The folder that should be used for training is /path/to/dataset_dir/training. Besides the training data, tt contains two important files.

  • emb_init.json provides information for embedding initialization to be used for pivotal tuning (emb_init.json in the subfolders can be ignored).
  • wildcard.txt provide the wildcard to be used with sd-dynamic-prompts.

You can put other folders, such as your regularization images in the training folder before launching the process so that they will be taken into account as well when we compute the repeat to balance the concept at the end.

Organization per Image Type

Each folder /path/to/dataset_dir/training/{image_type} is organized in the following way if --arrange_format is set to n_characters/character (the default value).

Level 1

├── ./0_characters
├── ./1_character
├── ./2_characters
├── ./3_characters
├── ./4+_characters

💡 Use --max_character_number n so that images containing more than n characters are all put together. If you don't want them to be included in the dataset. You can remove it manually.

Level 2

├── ./1_character
│   ├── ./1_character/AobaKokona
│   ├── ./1_character/AobaMai
│   ├── ./1_character/KuraueHinata
│   ├── ./1_character/KuraueHinata Hairdown
│   ├── ./1_character/KuraueKenichi
│   ├── ./1_character/KuraueMai
│   ├── ./1_character/KurosakiHonoka
│   ├── ./1_character/KurosakiTaiki
...

💡 Use --min_images_per_combination m so that character combinations with fewer than m images are all put in the folder character_others.
TODO: Add add an argument to optionally remove them.

The hierarchical organization allows to auto-balance between different concepts without too much need of worrying about the number of images in each class.

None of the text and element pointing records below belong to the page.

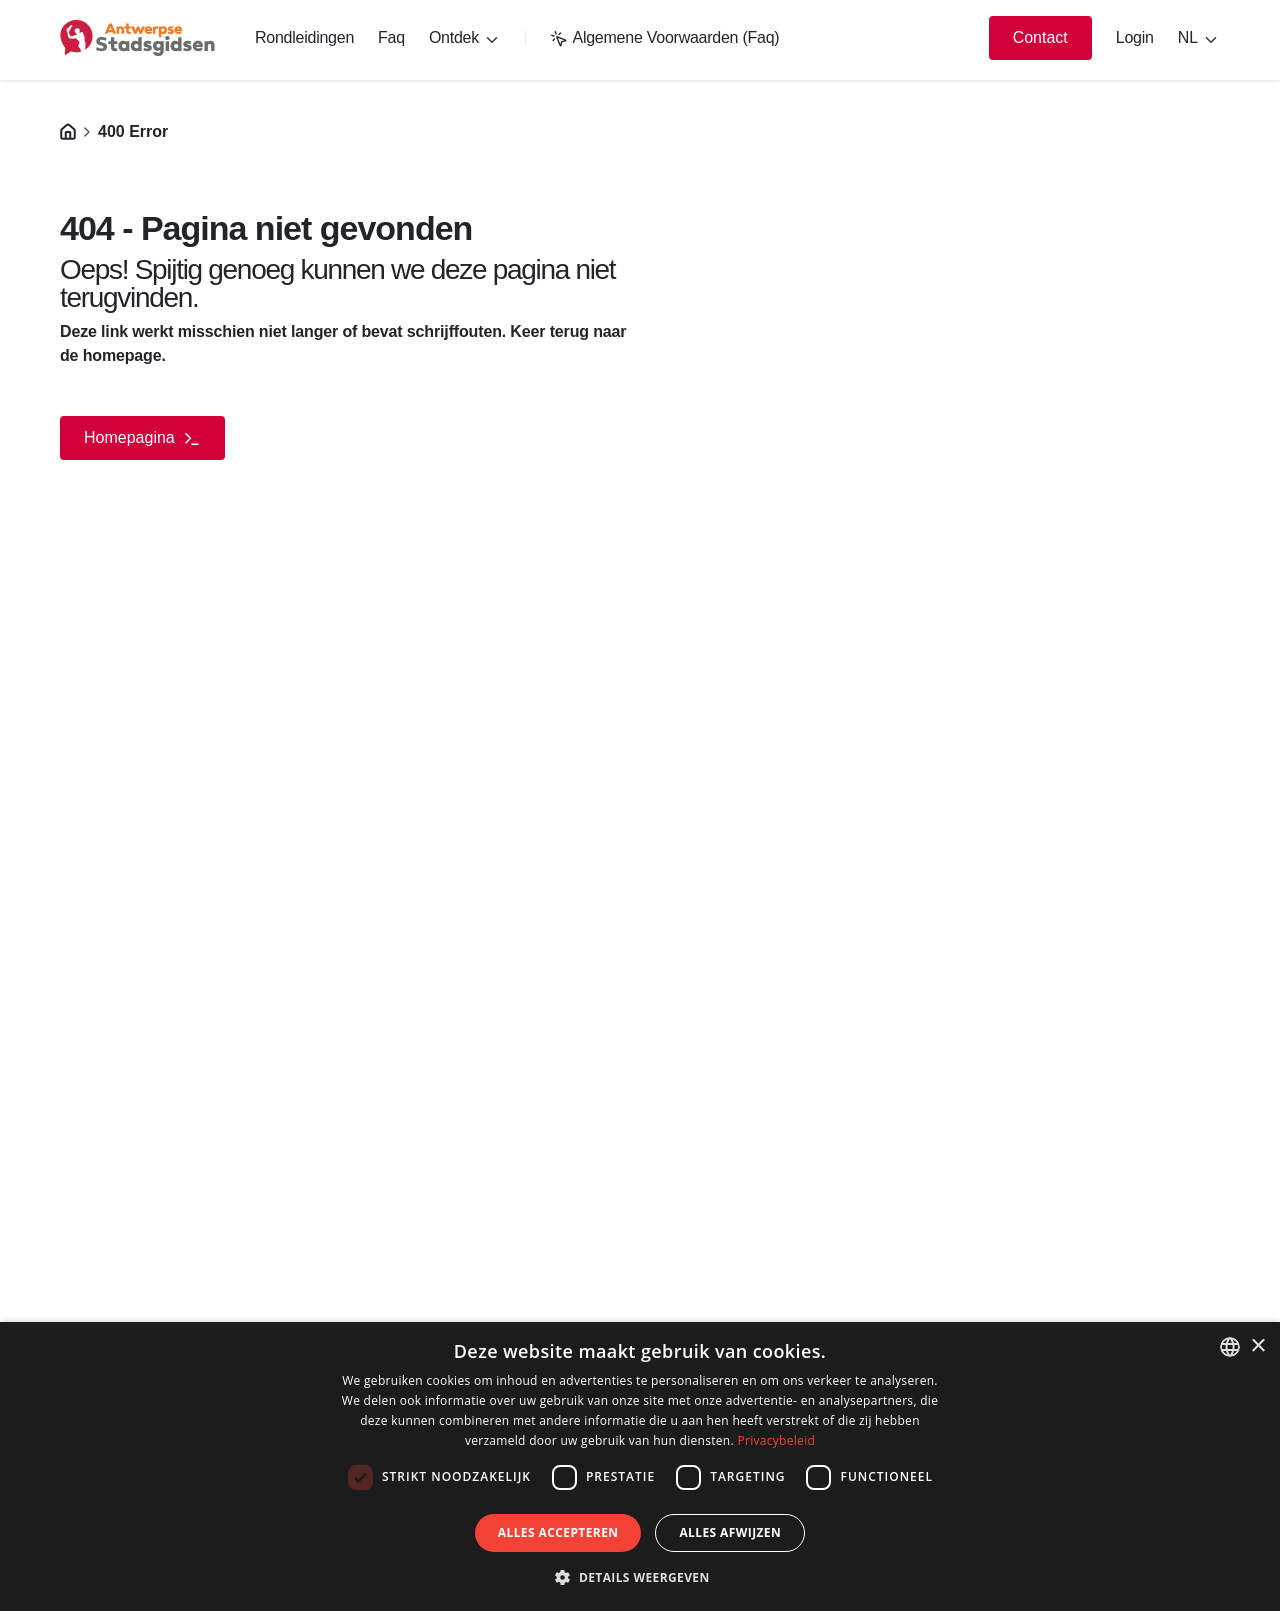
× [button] (1257, 1346)
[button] (639, 1577)
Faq (391, 37)
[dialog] (640, 1466)
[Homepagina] (68, 131)
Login (1135, 37)
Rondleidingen (304, 37)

Multi-Anime Dataset and the Like

You can pass the argument --extra_path_component to replace {image_type} with {extra_path_component}/{image_type} in the aforementioned paths. This allows you for example to have a good organization when processing multiple animes in parallel.

Note that you will need to set --compute_core_tag_up_levels to 2 (or even higher number if --extra_path_component contains path separators) if you want to have a single wildcard and embedding initialization file for the entire dataset. Similarly, you may want to increase --rearrange_up_levels or --compute_multiply_up_levels to make sure that dataset balancing is computed from the root training folder.